The way you use the oven for your carnitas depends upon what you're making. Carnitas begs to be in a casserole, topped with onions, beans, peppers and plenty of cheese. For deep dishes, it's best to heat the carnitas before assembling the casserole, and then only bake until the cheese is golden. Otherwise, the cheese finishes long before the center of the casserole gets warm. An alternative is to sprinkle carnitas over a pizza, with Colby-Jack cheese and peppers. In this case, the meat is used in a thin layer on top of everything else, so no preheating is necessary. If your crust is very thick, add the meat toward the end of the baking time so it doesn't dry out.

Slow Cooker

For the truly patient, the slow cooker offers the opportunity to reproduce true carnitas flavor by cooking the meat for hours in liquid.

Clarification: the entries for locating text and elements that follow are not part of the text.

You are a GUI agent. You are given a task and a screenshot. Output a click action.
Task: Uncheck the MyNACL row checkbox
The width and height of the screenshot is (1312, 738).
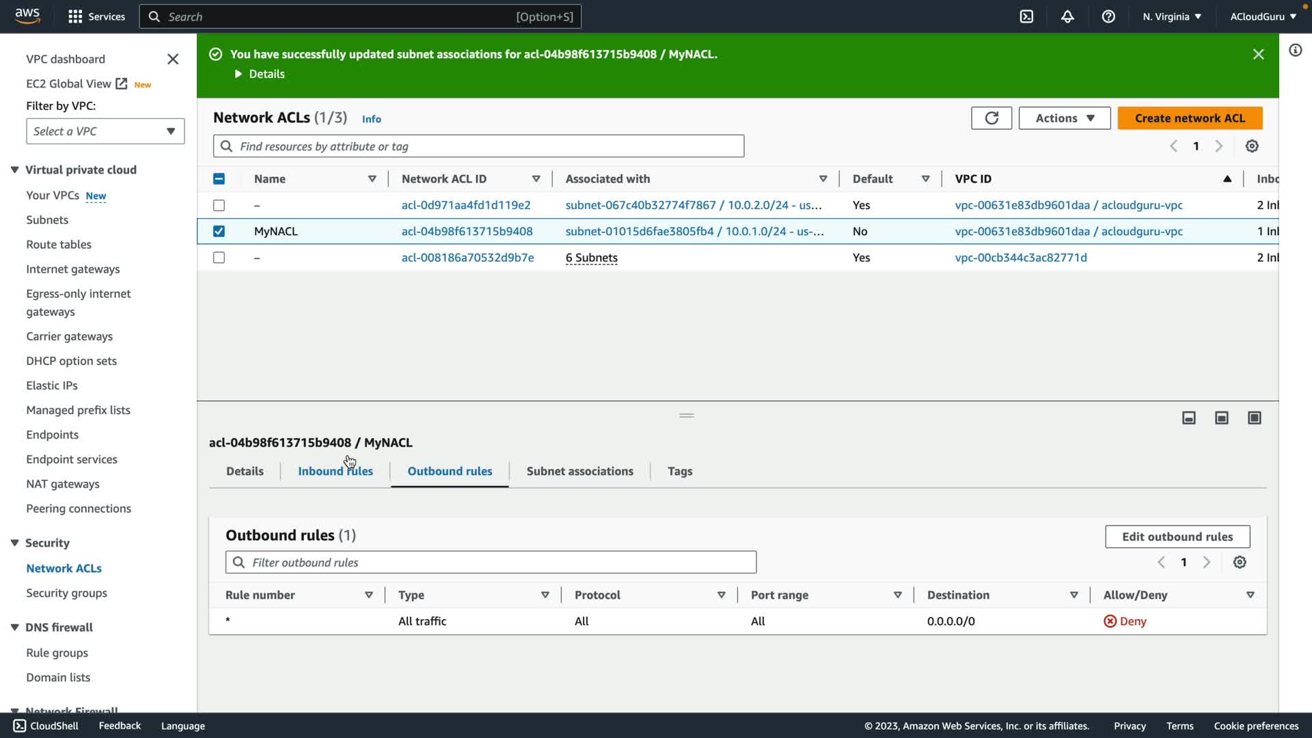(219, 232)
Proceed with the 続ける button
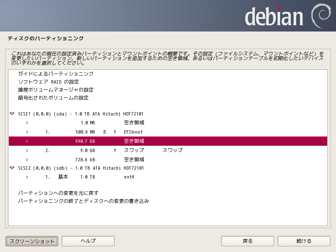The width and height of the screenshot is (336, 252). click(304, 241)
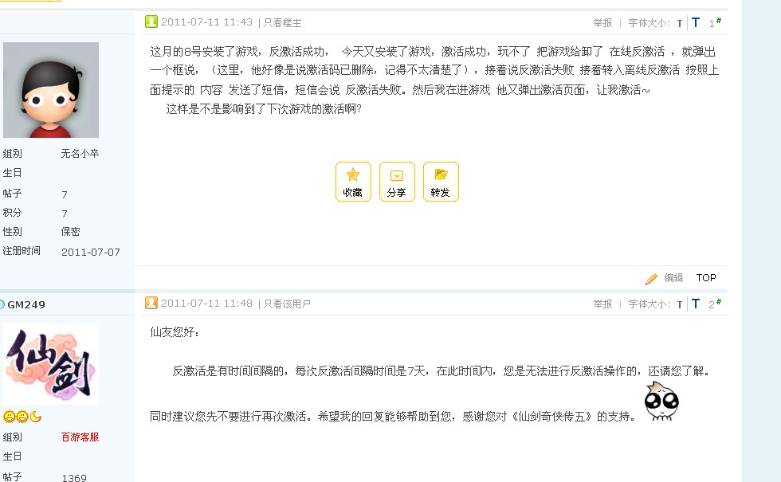
Task: Click the 收藏 star button
Action: pos(353,182)
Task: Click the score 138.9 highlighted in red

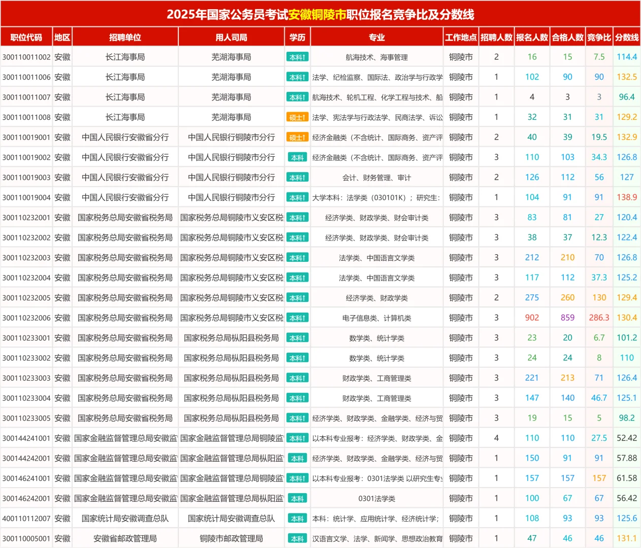Action: coord(627,197)
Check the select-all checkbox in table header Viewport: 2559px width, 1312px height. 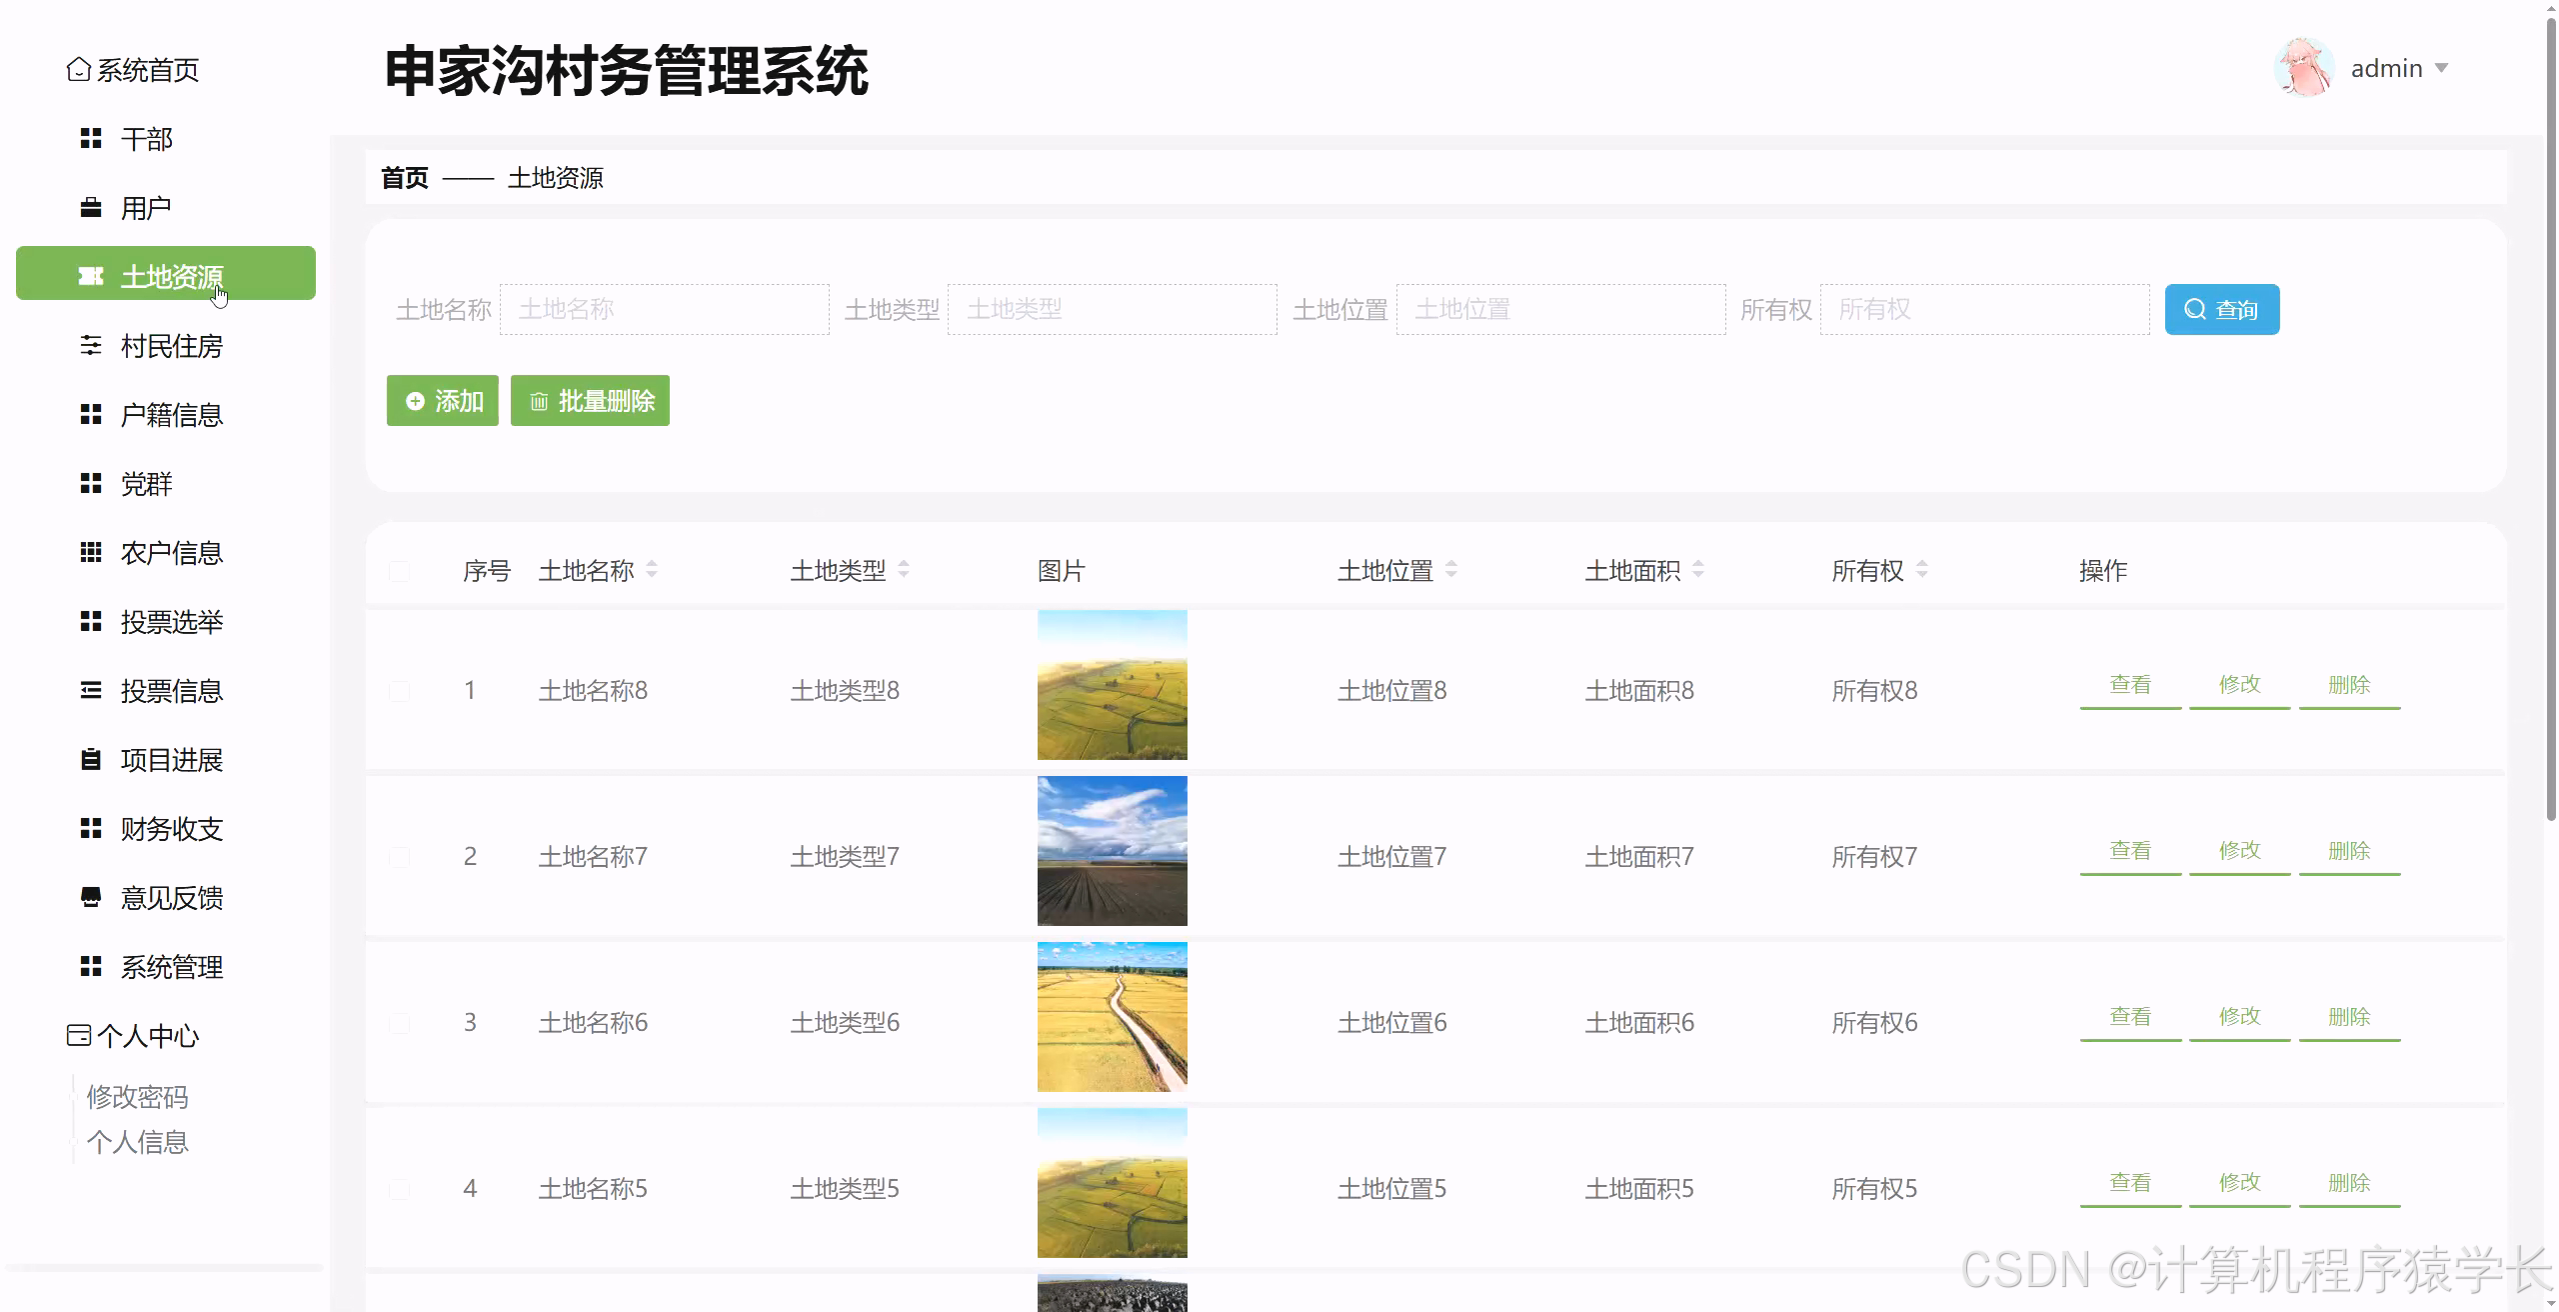tap(400, 571)
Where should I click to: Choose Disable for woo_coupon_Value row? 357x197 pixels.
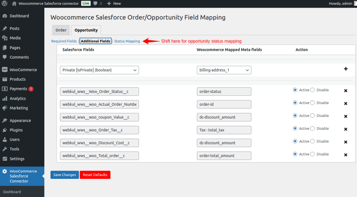312,115
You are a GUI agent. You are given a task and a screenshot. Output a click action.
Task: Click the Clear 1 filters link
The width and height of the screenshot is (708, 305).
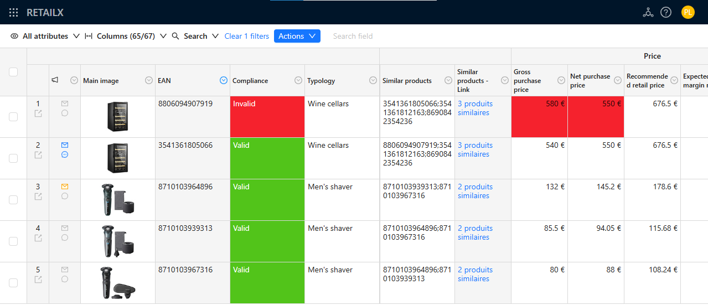tap(247, 36)
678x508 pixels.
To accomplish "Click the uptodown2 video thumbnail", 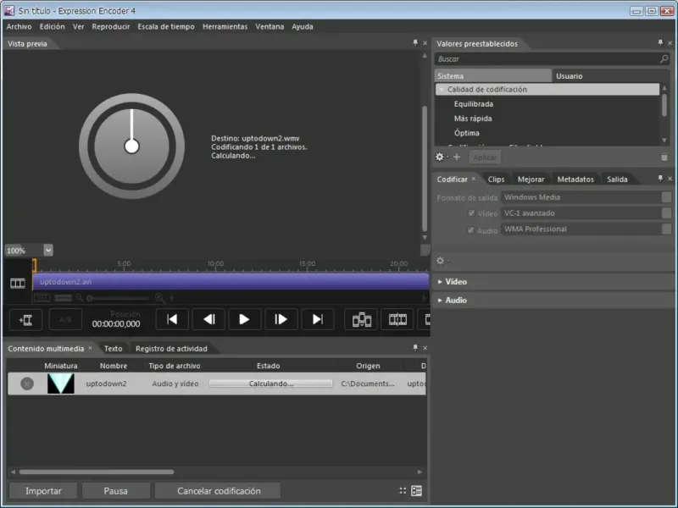I will [60, 384].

Keep the heat on "Low" or "Warm," and use enough liquid to cover the meat completely. Slice onions to cover the base of the bowl before you add the meat; if the meat stays in contact with the ceramic for hours, it could toughen or scorch. Use fruit juices, broth or undrained canned tomatoes for the liquid, and add plenty of vegetables that release water during cooking, like peppers and onions. Don't leave it for the whole day -- remember, the meat is already cooked -- but two or three hours results in melt-in-your-mouth meat.